◆ AIM OF THE EXERCISE ◆
Which lines run from the line with "[Transparência Municipal submenu] (404, 528)" through the line with "[Assembleia Municipal submenu] (404, 247)" in the entries below? Print them exactly, both ends included, and nothing more.
[Start of Attachment]
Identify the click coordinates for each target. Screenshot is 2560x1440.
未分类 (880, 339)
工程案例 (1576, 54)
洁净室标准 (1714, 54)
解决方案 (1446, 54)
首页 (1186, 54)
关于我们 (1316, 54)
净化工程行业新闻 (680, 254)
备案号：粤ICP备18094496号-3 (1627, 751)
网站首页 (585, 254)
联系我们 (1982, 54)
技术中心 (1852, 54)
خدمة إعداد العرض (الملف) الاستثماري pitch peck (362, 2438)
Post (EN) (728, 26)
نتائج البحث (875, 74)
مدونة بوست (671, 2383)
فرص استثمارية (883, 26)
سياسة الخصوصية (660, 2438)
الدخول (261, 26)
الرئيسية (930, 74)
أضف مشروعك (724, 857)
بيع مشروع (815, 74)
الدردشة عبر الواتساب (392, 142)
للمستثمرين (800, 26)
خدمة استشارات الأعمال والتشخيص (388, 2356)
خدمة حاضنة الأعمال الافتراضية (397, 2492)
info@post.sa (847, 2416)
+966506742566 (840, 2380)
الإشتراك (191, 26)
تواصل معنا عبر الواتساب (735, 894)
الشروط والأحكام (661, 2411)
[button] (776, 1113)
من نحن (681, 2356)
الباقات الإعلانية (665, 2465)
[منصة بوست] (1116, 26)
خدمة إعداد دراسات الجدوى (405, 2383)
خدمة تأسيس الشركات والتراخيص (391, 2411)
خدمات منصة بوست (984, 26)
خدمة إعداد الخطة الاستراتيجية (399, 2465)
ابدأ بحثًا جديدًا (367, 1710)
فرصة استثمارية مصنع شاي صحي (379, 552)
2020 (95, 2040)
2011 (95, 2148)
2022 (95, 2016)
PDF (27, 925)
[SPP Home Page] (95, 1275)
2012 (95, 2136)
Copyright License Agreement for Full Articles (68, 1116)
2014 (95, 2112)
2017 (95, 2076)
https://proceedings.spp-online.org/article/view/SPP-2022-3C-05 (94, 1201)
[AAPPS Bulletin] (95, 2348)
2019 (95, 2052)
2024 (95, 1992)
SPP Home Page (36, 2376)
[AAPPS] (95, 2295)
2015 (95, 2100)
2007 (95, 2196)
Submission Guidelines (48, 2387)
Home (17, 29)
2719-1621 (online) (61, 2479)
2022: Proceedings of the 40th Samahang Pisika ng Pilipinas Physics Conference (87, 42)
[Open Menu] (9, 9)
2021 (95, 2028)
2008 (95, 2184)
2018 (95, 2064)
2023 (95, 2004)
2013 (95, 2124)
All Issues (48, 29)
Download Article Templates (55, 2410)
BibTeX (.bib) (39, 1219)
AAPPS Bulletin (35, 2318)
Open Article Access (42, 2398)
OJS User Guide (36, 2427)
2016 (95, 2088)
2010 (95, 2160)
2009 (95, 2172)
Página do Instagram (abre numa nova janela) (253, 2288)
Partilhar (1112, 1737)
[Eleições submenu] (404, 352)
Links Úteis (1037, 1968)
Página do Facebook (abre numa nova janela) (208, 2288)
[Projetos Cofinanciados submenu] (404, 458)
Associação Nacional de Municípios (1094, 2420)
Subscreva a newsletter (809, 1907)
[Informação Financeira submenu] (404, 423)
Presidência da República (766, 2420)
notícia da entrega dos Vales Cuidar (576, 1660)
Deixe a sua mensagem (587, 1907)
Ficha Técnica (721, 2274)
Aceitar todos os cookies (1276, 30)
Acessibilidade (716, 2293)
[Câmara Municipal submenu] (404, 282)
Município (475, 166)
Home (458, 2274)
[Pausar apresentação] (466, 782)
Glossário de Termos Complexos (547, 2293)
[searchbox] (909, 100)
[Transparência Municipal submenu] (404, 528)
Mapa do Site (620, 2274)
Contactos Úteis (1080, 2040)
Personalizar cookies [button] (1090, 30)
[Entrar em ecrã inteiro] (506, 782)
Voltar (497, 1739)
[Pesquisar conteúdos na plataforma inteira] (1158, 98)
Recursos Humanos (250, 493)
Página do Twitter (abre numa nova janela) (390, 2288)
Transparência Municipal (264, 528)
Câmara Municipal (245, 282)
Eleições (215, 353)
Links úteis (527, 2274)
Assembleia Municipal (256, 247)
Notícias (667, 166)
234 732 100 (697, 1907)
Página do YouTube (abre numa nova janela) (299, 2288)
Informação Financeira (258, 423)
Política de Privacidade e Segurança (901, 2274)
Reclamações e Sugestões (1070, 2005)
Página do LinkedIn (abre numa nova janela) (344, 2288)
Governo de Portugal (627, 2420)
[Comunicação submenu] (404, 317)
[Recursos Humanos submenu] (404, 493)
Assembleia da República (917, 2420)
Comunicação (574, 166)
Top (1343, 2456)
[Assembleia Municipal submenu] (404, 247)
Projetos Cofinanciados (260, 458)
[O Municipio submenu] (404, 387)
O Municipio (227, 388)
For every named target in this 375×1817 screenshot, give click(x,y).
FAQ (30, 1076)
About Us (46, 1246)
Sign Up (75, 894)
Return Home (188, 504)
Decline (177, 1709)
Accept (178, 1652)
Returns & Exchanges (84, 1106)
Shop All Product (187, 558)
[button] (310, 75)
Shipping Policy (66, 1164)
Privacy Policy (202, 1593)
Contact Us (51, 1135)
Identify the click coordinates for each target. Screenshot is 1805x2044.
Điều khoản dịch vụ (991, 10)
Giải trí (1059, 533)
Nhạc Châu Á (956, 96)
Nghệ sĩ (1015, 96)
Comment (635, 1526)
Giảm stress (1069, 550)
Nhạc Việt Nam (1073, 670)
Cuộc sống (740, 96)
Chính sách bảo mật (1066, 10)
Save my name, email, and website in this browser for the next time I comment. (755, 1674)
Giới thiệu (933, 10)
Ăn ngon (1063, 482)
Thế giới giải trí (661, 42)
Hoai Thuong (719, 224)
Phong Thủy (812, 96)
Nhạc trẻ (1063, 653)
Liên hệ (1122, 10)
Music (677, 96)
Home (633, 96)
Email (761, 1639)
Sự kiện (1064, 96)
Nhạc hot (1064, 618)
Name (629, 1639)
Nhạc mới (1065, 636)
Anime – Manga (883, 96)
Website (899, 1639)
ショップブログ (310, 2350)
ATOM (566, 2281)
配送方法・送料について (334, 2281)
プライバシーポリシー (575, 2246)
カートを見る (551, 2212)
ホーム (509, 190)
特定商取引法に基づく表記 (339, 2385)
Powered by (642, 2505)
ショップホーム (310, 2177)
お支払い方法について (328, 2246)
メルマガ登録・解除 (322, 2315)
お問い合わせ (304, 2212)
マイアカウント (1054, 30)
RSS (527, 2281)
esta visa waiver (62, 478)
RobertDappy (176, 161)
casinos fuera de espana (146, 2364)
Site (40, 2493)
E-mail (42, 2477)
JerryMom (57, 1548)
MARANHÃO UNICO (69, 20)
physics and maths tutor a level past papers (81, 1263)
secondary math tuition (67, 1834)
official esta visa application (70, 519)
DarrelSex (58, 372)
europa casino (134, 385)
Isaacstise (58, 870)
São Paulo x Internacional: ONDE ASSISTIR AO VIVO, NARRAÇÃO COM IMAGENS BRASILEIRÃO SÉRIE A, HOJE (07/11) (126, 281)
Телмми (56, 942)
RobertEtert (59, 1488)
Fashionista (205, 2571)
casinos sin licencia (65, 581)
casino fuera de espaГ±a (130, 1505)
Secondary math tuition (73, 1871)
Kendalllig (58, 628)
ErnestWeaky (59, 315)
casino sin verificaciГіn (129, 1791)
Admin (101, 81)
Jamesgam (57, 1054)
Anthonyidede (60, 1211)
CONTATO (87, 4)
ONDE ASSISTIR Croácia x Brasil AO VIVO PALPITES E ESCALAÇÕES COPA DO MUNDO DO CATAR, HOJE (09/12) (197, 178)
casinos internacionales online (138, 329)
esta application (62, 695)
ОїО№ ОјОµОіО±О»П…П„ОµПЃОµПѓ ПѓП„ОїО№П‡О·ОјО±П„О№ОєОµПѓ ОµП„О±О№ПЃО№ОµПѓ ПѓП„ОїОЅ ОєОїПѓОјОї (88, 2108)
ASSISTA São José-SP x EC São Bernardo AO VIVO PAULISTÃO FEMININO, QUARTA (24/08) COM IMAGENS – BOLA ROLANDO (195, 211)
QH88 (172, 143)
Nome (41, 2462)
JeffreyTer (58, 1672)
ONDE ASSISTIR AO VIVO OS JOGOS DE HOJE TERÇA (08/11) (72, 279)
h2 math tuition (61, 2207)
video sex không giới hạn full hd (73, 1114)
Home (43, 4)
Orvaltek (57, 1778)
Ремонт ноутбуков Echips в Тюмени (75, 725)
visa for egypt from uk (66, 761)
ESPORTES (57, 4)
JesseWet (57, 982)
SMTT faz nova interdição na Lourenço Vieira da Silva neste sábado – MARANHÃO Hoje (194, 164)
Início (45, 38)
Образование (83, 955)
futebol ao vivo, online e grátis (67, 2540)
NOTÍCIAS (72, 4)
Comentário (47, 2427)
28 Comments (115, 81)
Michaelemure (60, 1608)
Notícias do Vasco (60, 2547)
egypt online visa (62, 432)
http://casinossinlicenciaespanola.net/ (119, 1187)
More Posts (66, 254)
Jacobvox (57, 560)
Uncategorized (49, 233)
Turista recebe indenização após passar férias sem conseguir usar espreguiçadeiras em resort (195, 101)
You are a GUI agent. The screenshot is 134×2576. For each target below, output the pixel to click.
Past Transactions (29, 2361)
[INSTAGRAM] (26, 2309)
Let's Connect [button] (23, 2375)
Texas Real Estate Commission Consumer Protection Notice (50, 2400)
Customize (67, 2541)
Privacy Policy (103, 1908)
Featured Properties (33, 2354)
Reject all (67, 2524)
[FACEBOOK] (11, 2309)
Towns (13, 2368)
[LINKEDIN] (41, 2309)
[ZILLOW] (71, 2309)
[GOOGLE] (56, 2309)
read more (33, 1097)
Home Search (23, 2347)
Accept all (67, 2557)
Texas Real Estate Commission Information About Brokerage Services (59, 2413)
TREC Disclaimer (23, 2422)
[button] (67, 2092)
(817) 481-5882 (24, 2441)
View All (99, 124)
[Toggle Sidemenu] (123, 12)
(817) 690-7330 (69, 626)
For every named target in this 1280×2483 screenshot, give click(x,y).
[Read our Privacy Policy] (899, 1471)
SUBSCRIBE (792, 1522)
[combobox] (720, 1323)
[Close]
[End of Attachment]
◆ EXERCISE RESPONSE ◆
[Transparência Municipal submenu] (404, 528)
Mapa do Site (620, 2274)
Contactos Úteis (1080, 2040)
Personalizar cookies [button] (1090, 30)
[Entrar em ecrã inteiro] (506, 782)
Voltar (497, 1739)
[Pesquisar conteúdos na plataforma inteira] (1158, 98)
Recursos Humanos (250, 493)
Página do Twitter (abre numa nova janela) (390, 2288)
Transparência Municipal (264, 528)
Câmara Municipal (245, 282)
Eleições (215, 353)
Links úteis (527, 2274)
Assembleia Municipal (256, 247)
Notícias (667, 166)
234 732 100 (697, 1907)
Página do YouTube (abre numa nova janela) (299, 2288)
Informação Financeira (258, 423)
Política de Privacidade e Segurança (901, 2274)
Reclamações e Sugestões (1070, 2005)
Página do LinkedIn (abre numa nova janela) (344, 2288)
Governo de Portugal (627, 2420)
[Comunicação submenu] (404, 317)
[Recursos Humanos submenu] (404, 493)
Assembleia da República (917, 2420)
Comunicação (574, 166)
Top (1343, 2456)
[Assembleia Municipal submenu] (404, 247)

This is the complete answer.